── Lesetext

Bill Drummond heißt der Mann, um den es heute geht.
Ein englischer Künstler, welcher sein Unwesen im Bermuda-Dreieck aus dreister Konfrontation, charmantem Dekonstruktivismus und herrlich lächerlicher, großer Gesten zu treiben pflegt. Und das ganze natürlich mit dieser urbritischen, schelmischen Ironie präsentiert.
This is clearly OTT, but it’s there to ridicule all things OTT.
Oder so ähnlich…
Reich wurde er mit dem gleichzeitig unerträglichen wie großartigen Musikduo The KLF Ende der Achtziger, seinerzeit adjutiert von einem gewissen James „Jimmy“ Cauty (später Teil von The Orb).
Eigentlich kam Drummond aus der Indie-Pop-Szene, war u.a. Manager von Echo and the Bunnymen, aber mit The KLF wurde Breitband-Billig-Techno für die Charts produziert. Natürlich und selbstredend just for the fuck of it.

────
── Einträge der Datensätze

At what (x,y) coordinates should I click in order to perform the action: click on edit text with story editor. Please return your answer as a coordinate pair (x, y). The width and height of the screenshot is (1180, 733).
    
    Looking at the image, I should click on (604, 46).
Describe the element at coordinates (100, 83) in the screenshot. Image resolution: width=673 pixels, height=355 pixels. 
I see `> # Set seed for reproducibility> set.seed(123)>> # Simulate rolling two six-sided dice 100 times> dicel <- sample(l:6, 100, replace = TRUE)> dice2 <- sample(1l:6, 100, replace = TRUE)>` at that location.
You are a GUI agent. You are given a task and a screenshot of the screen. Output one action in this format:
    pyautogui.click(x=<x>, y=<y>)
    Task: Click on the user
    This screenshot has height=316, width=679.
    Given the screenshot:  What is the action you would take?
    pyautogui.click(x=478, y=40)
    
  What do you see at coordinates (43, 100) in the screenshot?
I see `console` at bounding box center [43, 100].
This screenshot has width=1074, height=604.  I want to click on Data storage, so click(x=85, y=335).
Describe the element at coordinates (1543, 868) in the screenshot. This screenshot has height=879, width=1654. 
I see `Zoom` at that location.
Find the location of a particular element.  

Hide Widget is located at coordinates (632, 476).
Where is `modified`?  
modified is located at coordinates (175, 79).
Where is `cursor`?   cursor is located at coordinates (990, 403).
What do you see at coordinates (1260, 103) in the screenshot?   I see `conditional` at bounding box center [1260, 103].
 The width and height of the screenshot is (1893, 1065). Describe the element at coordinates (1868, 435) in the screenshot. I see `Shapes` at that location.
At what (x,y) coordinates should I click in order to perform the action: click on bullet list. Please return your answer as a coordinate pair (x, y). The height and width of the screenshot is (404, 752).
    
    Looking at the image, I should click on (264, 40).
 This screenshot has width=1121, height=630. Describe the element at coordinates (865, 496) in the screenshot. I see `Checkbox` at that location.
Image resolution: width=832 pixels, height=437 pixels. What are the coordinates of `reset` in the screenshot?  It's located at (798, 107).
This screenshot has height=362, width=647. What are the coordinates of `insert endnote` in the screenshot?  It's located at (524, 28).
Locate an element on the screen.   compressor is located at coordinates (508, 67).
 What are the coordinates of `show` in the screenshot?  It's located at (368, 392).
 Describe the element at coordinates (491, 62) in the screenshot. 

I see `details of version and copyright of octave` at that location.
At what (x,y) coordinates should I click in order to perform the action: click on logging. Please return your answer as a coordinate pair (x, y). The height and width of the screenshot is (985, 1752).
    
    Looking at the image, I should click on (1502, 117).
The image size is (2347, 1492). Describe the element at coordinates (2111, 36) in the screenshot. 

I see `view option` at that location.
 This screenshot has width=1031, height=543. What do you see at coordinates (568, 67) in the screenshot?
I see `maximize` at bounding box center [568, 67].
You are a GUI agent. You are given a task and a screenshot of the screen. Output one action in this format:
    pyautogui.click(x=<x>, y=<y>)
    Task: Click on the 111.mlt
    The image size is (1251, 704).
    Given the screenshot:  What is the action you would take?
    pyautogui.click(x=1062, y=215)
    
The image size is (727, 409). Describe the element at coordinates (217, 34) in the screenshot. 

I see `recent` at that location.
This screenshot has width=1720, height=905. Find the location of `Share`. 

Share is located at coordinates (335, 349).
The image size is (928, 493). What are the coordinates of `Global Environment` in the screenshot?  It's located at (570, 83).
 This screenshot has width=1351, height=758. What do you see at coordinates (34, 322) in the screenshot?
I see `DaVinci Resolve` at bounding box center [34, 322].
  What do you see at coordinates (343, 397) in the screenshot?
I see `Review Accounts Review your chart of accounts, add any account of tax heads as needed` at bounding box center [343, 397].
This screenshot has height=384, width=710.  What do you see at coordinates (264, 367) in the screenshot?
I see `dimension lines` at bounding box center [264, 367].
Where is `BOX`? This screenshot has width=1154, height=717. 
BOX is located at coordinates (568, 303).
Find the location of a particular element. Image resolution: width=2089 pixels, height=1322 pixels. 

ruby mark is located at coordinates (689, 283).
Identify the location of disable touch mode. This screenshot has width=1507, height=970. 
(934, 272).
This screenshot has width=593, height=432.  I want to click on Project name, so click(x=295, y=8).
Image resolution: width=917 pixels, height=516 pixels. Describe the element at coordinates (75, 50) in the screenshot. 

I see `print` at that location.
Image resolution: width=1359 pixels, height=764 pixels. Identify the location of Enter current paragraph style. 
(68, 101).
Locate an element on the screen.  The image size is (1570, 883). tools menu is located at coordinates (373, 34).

────

» Gestellte Aufgabe 1
Formatieren Sie aus den Datensätzen alles von der Zeile mit „The image size is (928, 493).“ bis hinunter zur Zeile mit „center [343, 397].“ als nummerierte Liste und lassen Sie dabei Leerzeilen weg.
» Gestellte Aufgabe 2
Führen Sie den Text über Bill Drummond im Anschluss an seinen letzten Satz fort.
Der Lesetext und die Datensätze stehen in keinem Zusammenhang miteinander.

» Lösung der Aufgabe 1
1. The image size is (928, 493). What are the coordinates of `Global Environment` in the screenshot?  It's located at (570, 83).
2.  This screenshot has width=1351, height=758. What do you see at coordinates (34, 322) in the screenshot?
3. I see `DaVinci Resolve` at bounding box center [34, 322].
4.   What do you see at coordinates (343, 397) in the screenshot?
5. I see `Review Accounts Review your chart of accounts, add any account of tax heads as needed` at bounding box center [343, 397].

» Lösung der Aufgabe 2
Man sampelte wild und gnadenlos absurdeste Sachen ineinander, und vom ersten Tag an sampelte man auch und hauptsächlich sich selbst.
Darum klingen eigentlich alle KLF-Songs irgendwie gleich, was der Band aber nicht zum Schaden gereichte, sondern eher ihren klassischen Trademark-Sound verlieh.
Zunächst nannten sie sich „The Justified Ancients of Mumu“, inspiriert von der Illuminatus-Trilogie, einem Kult-Verschwörungsroman, und der Bibel aller Diskordier.
Diskordianismus wiederum ist, wie Sie ja vielleicht wissen, und wenn nicht, dann sofort in der Wikipedia in voller Länge nachlesen sollten, „eine Religion getarnt als komplizierter Witz“ resp. „ein komplizierter Witz, getarnt als Religion“, und lehrt uns u.a., dass alles, was im Universum geschieht, mit der Zahl 5 zu tun hat, basiert folglich auch auf den fünf Geboten, von denen etwa das Vierte lautet: „Ein Diskordier soll keine Hot-Dog-Brötchen essen, denn es war der Trost der Göttin, als sie mit der ursprünglichen Zurückweisung konfrontiert war.“
Nun, ganz nach dem Geschmack von Drummond also, der der Einfachheit halber auch die gesamte Schaffenszeit der Justified Ancients und KLFs im großen und ganzen formtreu von nichts anderem singen ließ, als dass man eben justified und auch ancient sei.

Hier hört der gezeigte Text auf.